# [Provided material]
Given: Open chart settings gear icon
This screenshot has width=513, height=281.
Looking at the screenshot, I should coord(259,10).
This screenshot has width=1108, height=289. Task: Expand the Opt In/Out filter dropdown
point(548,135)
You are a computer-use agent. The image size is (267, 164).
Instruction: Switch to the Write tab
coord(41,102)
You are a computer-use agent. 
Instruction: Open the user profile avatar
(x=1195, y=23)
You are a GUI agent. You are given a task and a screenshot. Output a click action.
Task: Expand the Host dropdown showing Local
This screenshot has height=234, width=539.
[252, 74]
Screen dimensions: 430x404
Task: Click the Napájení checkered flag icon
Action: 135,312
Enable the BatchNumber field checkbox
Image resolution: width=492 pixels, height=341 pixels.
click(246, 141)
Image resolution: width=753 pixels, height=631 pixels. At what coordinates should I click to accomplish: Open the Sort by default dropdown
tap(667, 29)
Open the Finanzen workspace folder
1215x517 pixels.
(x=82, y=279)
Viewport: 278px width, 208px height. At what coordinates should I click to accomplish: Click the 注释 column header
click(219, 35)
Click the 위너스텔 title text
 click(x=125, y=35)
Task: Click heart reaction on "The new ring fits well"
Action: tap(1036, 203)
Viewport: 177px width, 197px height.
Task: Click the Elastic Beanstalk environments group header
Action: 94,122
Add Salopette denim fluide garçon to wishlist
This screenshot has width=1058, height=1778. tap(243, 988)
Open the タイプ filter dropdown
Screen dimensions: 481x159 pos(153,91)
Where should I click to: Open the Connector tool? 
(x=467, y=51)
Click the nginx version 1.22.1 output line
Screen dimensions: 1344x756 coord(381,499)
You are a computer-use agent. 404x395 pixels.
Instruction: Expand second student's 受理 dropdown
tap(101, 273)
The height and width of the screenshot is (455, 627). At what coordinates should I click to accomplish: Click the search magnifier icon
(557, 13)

# [Work task]
Write out the records once more, precisely as they stand.

# [Exercise output]
Given: Open chart settings gear icon
This screenshot has width=513, height=281.
Looking at the screenshot, I should coord(259,10).
This screenshot has width=1108, height=289. Task: Expand the Opt In/Out filter dropdown
point(548,135)
You are a computer-use agent. The image size is (267, 164).
Instruction: Switch to the Write tab
coord(41,102)
You are a computer-use agent. 
Instruction: Open the user profile avatar
(x=1195, y=23)
You are a GUI agent. You are given a task and a screenshot. Output a click action.
Task: Expand the Host dropdown showing Local
This screenshot has height=234, width=539.
[252, 74]
Screen dimensions: 430x404
Task: Click the Napájení checkered flag icon
Action: 135,312
Enable the BatchNumber field checkbox
Image resolution: width=492 pixels, height=341 pixels.
click(246, 141)
Image resolution: width=753 pixels, height=631 pixels. At what coordinates should I click to accomplish: Open the Sort by default dropdown
tap(667, 29)
Open the Finanzen workspace folder
1215x517 pixels.
(x=82, y=279)
Viewport: 278px width, 208px height. At what coordinates should I click to accomplish: Click the 注释 column header
click(219, 35)
Click the 위너스텔 title text
 click(x=125, y=35)
Task: Click heart reaction on "The new ring fits well"
Action: tap(1036, 203)
Viewport: 177px width, 197px height.
Task: Click the Elastic Beanstalk environments group header
Action: 94,122
Add Salopette denim fluide garçon to wishlist
This screenshot has width=1058, height=1778. tap(243, 988)
Open the タイプ filter dropdown
Screen dimensions: 481x159 pos(153,91)
Where should I click to: Open the Connector tool? 
(x=467, y=51)
Click the nginx version 1.22.1 output line
Screen dimensions: 1344x756 coord(381,499)
You are a computer-use agent. 404x395 pixels.
Instruction: Expand second student's 受理 dropdown
tap(101, 273)
The height and width of the screenshot is (455, 627). At what coordinates should I click to accomplish: Click the search magnifier icon
(557, 13)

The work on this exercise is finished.